Governance and Accountability
When an AI system causes harm in a healthcare setting, establishing responsibility is rarely straightforward. This is the problem of many hands (Nissenbaum, 1994): moral agency is distributed across developers, engineers, procurement officers, clinicians, and institutions, diluting accountability to the point where no single party bears clear responsibility for collectively foreseeable and avoidable harm.
HealthTrack AI illustrates this precisely. Developers cite adherence to specification. NHS Trusts point to vendor assurances. Clinicians note they used an institutionally approved tool. The vendor references signed consent forms. Each position is individually defensible, but together they produce an accountability vacuum in which a system with documented racial bias continues operating at clinical scale without meaningful oversight.

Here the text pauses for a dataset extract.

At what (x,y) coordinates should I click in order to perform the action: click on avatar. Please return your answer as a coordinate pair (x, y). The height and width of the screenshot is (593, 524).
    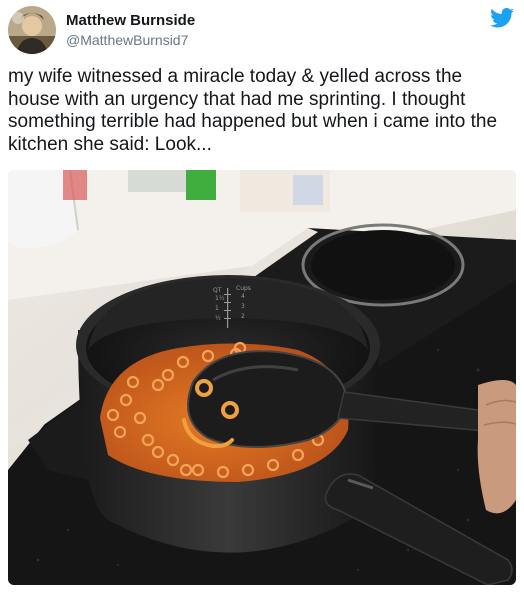
    Looking at the image, I should click on (32, 30).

NHS Trusts are data controllers under UK GDPR (EU GDPR, 2016) and bear primary statutory responsibility for compliance. Article 35 mandates a Data Protection Impact Assessment before any processing likely to pose a high risk to individuals' rights. The ICO identifies three clear triggers: large-scale processing of health data, profiling with significant effects, and deployment of new technologies. HealthTrack AI satisfies all three (ICO, 2021). A properly conducted DPIA should have identified the racial bias in false positive rates, the inadequacy of consent, the data sovereignty risks of cloud storage, and the purpose limitation risks posed by insurance industry interest. The public emergence of these issues without evidence of prior DPIA documentation indicates either a direct legal violation or that identified risks were disregarded. Either constitutes a serious governance failure.
Beyond legal compliance, the BCS Code of Conduct (BCS, 2022) requires members to act honestly and raise concerns when professional standards are compromised. A professional who identified a 15% racial disparity and did not escalate it would be in clear breach. Accountability gaps in AI are structural. Closing them requires enforceable frameworks and a professional culture in which individuals act on what they know.
Conclusion
HealthTrack AI demonstrates the transformative potential of artificial intelligence in preventative healthcare. Predicting Type 2 diabetes risk 18 months in advance could enable earlier interventions, reduce long-term NHS costs, and improve patient outcomes. However, our analysis reveals that technical capability alone is insufficient justification for deployment at scale. The system exhibits a 15% higher false positive rate for Black and Asian patients, groups already disproportionately affected by Type 2 diabetes. This is not a minor statistical quirk; it is a systemic bias with real consequences for individuals' health, wellbeing, and financial circumstances. Consent processes are inadequate, data governance is unclear, and accountability frameworks are insufficiently defined. The UK's flexible AI regulatory approach, while designed to promote innovation, leaves healthcare AI in a regulatory grey zone that prioritises speed over safety. We recommend the following: first, the rollout of HealthTrack AI should be paused until a rigorous independent bias audit is completed. Second, explainable AI tools should be integrated so clinicians and patients can understand and challenge risk scores. Third, consent processes must be simplified, accessible, and genuinely voluntary. Fourth, patient data must not be shared with third parties, including insurers, for commercial purposes. Fifth, a clear governance framework must assign responsibility across developers, NHS Trusts, and regulators. Innovation in healthcare AI is welcome and necessary, but it must be built on a foundation of fairness, transparency, and accountability. Responsible computer science demands nothing less.
This research report has been prepared by students of The Westminster College, Kupandole, as part of their module requirements. Students are required to write a research paper and publish it on their LinkedIn profiles.